Healthcare Common Procedure Coding System code G2211 is a CMS-generated add on, meant to be billed with evaluation and management services. The Centers for Medicare and Medicaid Services’ intent was to help better reflect patient complexity, ACR noted in an Oct. 6 news update. However, “the code has been controversial since initially finalized for implementation in 2021.”
Given concerns from the provider community, Congress previously delayed implementation until next year. But the proposed 2024 Medicare Physician Fee Schedule includes G2211. According to CMS estimates, the code would be responsible for 90% of the overall budget neutrality reduction tied to the conversion factor.

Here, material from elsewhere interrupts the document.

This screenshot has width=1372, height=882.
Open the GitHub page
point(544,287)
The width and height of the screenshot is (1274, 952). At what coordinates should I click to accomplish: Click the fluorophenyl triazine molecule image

Provider groups believe implementation of the code, and the impact it would have on certain specialties, is yet another example of how the Medicare payment system is “broken.”
“Implementing G2211 will penalize clinicians who cannot, or do not, use it with yet another budget-neutrality-related reduction to the CF,” ACR, the American Society of Neuroradiology, the Society of Interventional Radiology and the American Society for Radiation Oncology wrote to congressional leaders on Oct. 4. “We reiterate our commitment to work with you on permanent reform, including modifications to Medicare’s budget neutrality policy, the addition of an inflationary update to the MPFS and improvements in the Quality Payment Program,” they added later. “However, in the short term, we ask that you permanently halt the implementation of G2211 because it is significantly flawed and would give our clinicians the fiscal stability needed to ensure Medicare beneficiaries have access to a broad continuum of care in their communities.”
ACR et al. pointed to a 2020 analysis from Health Policy Alternatives. It estimated that, if the add-on code were implemented in 2021 as originally planned, diagnostic radiology would have faced the highest payment decrease at roughly 10.3% (vs. a 6.9% cut without code implementation). The college further supported its case by noting that both MedPAC and the AMA/ Specialty Society Relative Value Scale Update Committee believe G2211 is redundant. That’s because increased patient complexity was “already accounted for” in the outpatient E/M reevaluation implemented in 2021, ACR noted.
Read more about the advocacy push, and find the letters addressed to the House and Senate, in the college’s news update. Others signing the message included the American College of Emergency Physicians, American College of Radiation Oncology, American College of Surgeons, and the American Society of Anesthesiologists, among others.